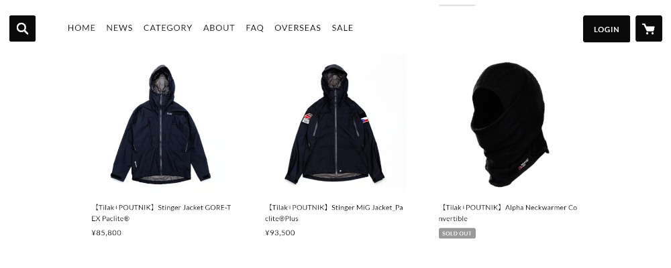Open the NEWS menu item
671x268 pixels.
tap(119, 27)

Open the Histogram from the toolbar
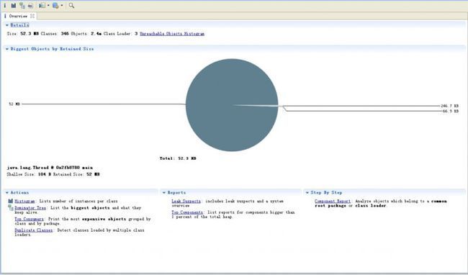click(14, 5)
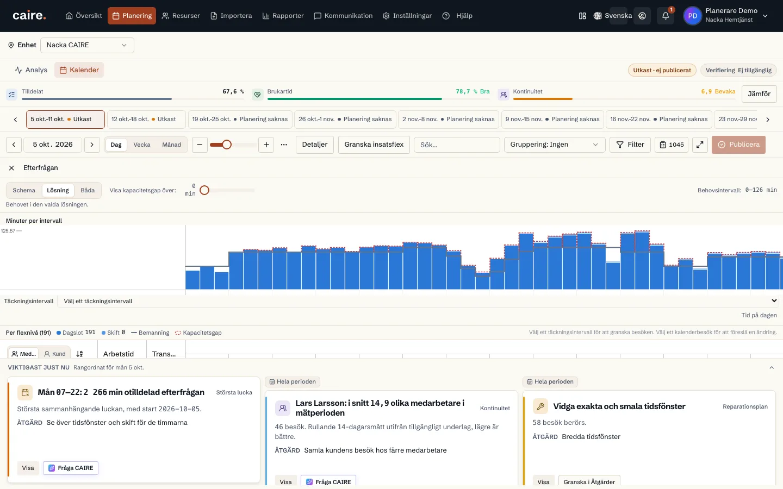Click the Granska insatsflex button

(374, 145)
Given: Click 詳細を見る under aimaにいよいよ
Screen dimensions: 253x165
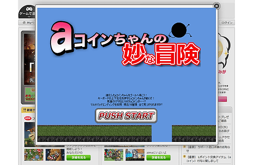Looking at the screenshot, I should [159, 158].
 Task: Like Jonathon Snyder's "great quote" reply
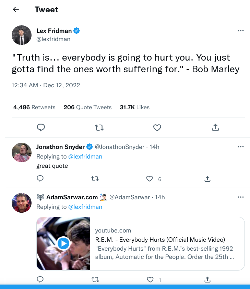(150, 179)
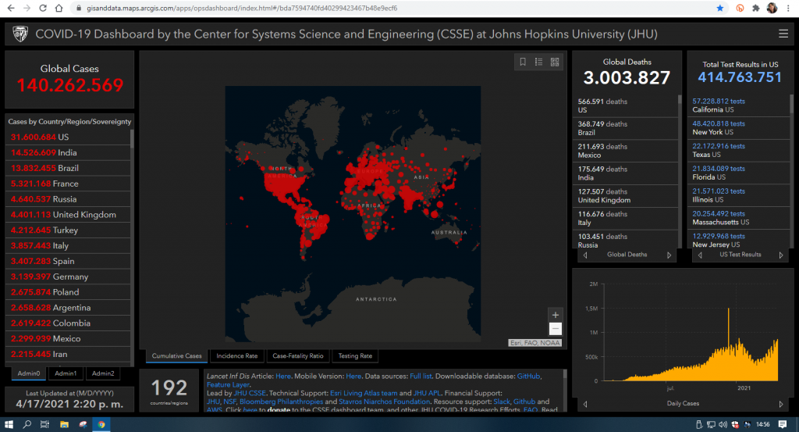The height and width of the screenshot is (432, 799).
Task: Select the Testing Rate tab
Action: click(355, 356)
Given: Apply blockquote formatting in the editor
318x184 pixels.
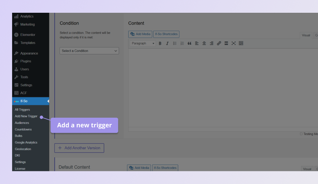Looking at the screenshot, I should click(189, 43).
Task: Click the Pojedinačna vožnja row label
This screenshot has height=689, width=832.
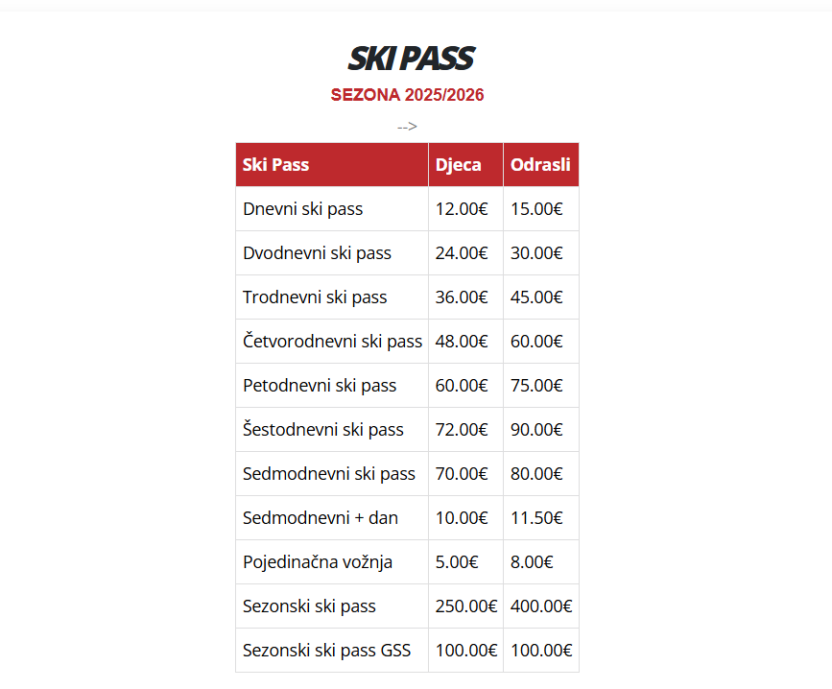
········
Whatever pictures the records hold, omit them; give again exactly the lines from the one containing "Screen dimensions: 253x165" through the one containing "Given: Apply blockquote".

Screen dimensions: 253x165
Looking at the screenshot, I should [159, 158].
 Task: Like Jonathon Snyder's "great quote" reply
(150, 179)
The height and width of the screenshot is (432, 799).
Task: Select the Testing Rate tab
Action: click(355, 356)
Given: Apply blockquote formatting in the editor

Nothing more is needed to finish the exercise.